Однако в последней трети столетия диалог с Европой восстановился – через Мэтью Арнолда, Уолтера Патера, Оскара Уайльда, целый ряд других авторов, и вместе с ним восстановилось уважение к форме и литературной технике. Фактически именно в те времена сложилось представление об «искусстве для искусства» – само это выражение из употребления вышло, но лучшего, кажется, пока не придумали. И причина, по какой оно столь долго удерживало свои позиции и воспринималось как нечто само собою разумеющееся, заключалась в том, что период времени, ограниченный 1890-м и 1930-м годами, отличался исключительным благополучием и общим ощущением надежности жизни. Его можно назвать золотым полднем капиталистической эры. По сути дела, даже Большая война не нанесла ему ущерба. Большая война унесла жизни десяти миллионов, но она не пошатнула мир, как пошатнет его и уже расшатывает война нынешняя. Почти каждый европеец, чьи сроки пришлись на этот промежуток времени, жил в молчаливой уверенности в том, что цивилизация сохранится навечно. Тебе лично может повезти или не повезти, но внутри тебя всегда живет чувство, что основы жизни останутся прежними. Такая атмосфера как раз и открывает возможности для интеллектуальной отрешенности и дилетантизма. И именно такое чувство позволяло критику, подобному Сейнтсбери, этому старому закоренелому тори и истовому приверженцу Высокой церкви[94], сохранять безупречную объективность по отношению к книгам, авторы которых придерживались политических и нравственных воззрений, которые он от души презирал.

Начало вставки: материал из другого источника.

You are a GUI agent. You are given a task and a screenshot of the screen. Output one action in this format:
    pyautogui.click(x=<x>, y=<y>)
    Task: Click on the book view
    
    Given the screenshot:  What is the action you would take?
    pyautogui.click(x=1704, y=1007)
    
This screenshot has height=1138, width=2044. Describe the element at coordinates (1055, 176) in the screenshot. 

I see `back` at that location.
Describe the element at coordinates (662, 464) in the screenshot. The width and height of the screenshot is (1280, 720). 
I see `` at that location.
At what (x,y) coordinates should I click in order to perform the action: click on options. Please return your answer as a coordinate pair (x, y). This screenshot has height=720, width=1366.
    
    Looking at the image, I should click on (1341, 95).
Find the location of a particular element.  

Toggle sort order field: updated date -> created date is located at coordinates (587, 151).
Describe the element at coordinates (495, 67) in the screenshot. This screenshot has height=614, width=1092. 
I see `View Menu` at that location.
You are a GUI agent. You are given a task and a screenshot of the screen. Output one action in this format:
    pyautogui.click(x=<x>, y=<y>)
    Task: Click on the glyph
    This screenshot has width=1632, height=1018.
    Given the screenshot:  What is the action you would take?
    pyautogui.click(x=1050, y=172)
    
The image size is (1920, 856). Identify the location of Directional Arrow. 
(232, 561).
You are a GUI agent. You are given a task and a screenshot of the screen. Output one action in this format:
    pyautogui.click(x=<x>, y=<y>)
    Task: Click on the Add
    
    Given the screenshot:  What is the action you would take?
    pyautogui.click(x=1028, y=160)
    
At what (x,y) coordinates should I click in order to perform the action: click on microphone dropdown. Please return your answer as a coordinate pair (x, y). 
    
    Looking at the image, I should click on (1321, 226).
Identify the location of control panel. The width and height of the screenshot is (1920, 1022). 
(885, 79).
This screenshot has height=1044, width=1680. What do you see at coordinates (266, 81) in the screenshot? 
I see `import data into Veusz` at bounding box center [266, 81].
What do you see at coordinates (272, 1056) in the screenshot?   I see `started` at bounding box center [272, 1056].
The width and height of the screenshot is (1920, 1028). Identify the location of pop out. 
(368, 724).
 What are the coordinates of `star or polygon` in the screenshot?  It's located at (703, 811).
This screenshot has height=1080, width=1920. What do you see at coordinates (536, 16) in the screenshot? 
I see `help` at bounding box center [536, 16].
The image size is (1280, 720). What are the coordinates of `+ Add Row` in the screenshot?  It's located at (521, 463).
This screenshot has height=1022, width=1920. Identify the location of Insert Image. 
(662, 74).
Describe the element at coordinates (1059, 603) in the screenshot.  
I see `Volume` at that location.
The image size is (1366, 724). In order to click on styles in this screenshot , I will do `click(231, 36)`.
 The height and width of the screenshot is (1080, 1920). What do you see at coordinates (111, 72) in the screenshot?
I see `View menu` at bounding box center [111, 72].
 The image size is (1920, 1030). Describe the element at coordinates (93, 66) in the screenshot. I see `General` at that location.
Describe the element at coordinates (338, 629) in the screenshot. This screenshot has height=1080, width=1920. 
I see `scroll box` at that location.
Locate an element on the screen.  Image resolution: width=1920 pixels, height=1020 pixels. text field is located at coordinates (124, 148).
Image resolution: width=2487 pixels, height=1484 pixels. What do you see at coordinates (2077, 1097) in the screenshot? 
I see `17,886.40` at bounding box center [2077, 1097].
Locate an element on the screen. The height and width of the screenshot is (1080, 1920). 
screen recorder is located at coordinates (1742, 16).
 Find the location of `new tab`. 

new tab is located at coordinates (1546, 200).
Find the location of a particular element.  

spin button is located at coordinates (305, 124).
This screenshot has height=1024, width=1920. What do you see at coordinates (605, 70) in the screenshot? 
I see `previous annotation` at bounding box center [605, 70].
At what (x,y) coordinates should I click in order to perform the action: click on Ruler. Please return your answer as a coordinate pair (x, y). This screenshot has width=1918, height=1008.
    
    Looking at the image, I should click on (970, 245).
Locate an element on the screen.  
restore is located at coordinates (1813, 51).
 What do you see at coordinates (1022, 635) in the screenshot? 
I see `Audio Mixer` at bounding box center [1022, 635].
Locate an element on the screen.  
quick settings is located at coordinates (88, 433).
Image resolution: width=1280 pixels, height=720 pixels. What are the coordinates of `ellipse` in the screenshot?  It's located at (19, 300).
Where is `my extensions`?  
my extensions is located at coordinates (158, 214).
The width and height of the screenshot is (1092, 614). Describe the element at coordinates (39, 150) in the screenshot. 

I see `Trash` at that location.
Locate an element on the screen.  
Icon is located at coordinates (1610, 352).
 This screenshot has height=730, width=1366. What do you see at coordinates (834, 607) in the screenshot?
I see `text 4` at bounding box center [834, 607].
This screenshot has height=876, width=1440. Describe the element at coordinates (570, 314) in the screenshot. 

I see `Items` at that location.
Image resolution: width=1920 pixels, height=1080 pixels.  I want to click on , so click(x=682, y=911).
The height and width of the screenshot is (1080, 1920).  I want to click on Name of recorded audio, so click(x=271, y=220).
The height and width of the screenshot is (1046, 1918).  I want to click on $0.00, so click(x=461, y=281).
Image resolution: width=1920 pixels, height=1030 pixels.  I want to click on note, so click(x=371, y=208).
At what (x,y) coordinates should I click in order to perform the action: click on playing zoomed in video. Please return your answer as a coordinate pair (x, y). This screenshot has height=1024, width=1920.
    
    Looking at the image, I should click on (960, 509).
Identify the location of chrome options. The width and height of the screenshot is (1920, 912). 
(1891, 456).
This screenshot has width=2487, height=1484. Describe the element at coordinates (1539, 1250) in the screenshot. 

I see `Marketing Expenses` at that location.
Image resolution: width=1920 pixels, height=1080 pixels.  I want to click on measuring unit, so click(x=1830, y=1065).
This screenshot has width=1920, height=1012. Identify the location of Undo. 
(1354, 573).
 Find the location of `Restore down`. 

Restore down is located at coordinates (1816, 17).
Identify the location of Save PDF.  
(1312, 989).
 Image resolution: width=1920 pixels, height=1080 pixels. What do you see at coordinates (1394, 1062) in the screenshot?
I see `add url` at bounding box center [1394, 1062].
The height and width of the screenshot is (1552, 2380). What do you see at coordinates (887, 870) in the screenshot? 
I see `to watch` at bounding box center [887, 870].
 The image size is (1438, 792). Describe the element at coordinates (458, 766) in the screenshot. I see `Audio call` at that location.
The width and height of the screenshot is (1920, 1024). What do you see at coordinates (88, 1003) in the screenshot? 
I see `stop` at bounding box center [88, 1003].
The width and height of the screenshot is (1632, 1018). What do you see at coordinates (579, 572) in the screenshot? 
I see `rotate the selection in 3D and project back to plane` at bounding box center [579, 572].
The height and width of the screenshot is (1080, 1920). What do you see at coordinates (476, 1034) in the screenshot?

Но после 1930 года это ощущение надежности исчезло и больше уж не возвращалось. Гитлер и экономический кризис подорвали его так, как не смогли подорвать ни Большая война, ни даже русская революция. Писатели, пришедшие в литературу после 1930 года, живут в мире, в котором не только жизнь человека, но вся система ценностей находится под постоянной угрозой. В таких обстоятельствах отрешенность невозможна. К болезни, от которой умираешь, чисто эстетический интерес не проявишь; к человеку, который вот-вот перережет тебе горло, равнодушным не останешься. В мире, где в схватку вступили фашизм и социализм, любой мыслящий человек должен был встать на ту или иную сторону, и выбор его не мог не сказаться не только в творчестве, но и в суждениях о литературе. Литература должна была превратиться в политическое высказывание, иначе результатом стало бы духовное бесчестие. Пристрастия и антипатии человека оказались слишком близко к самой поверхности сознания, чтобы их можно было просто игнорировать. О чем написана книга, сделалось настолько важным, что то, как она написана, практически отошло в тень.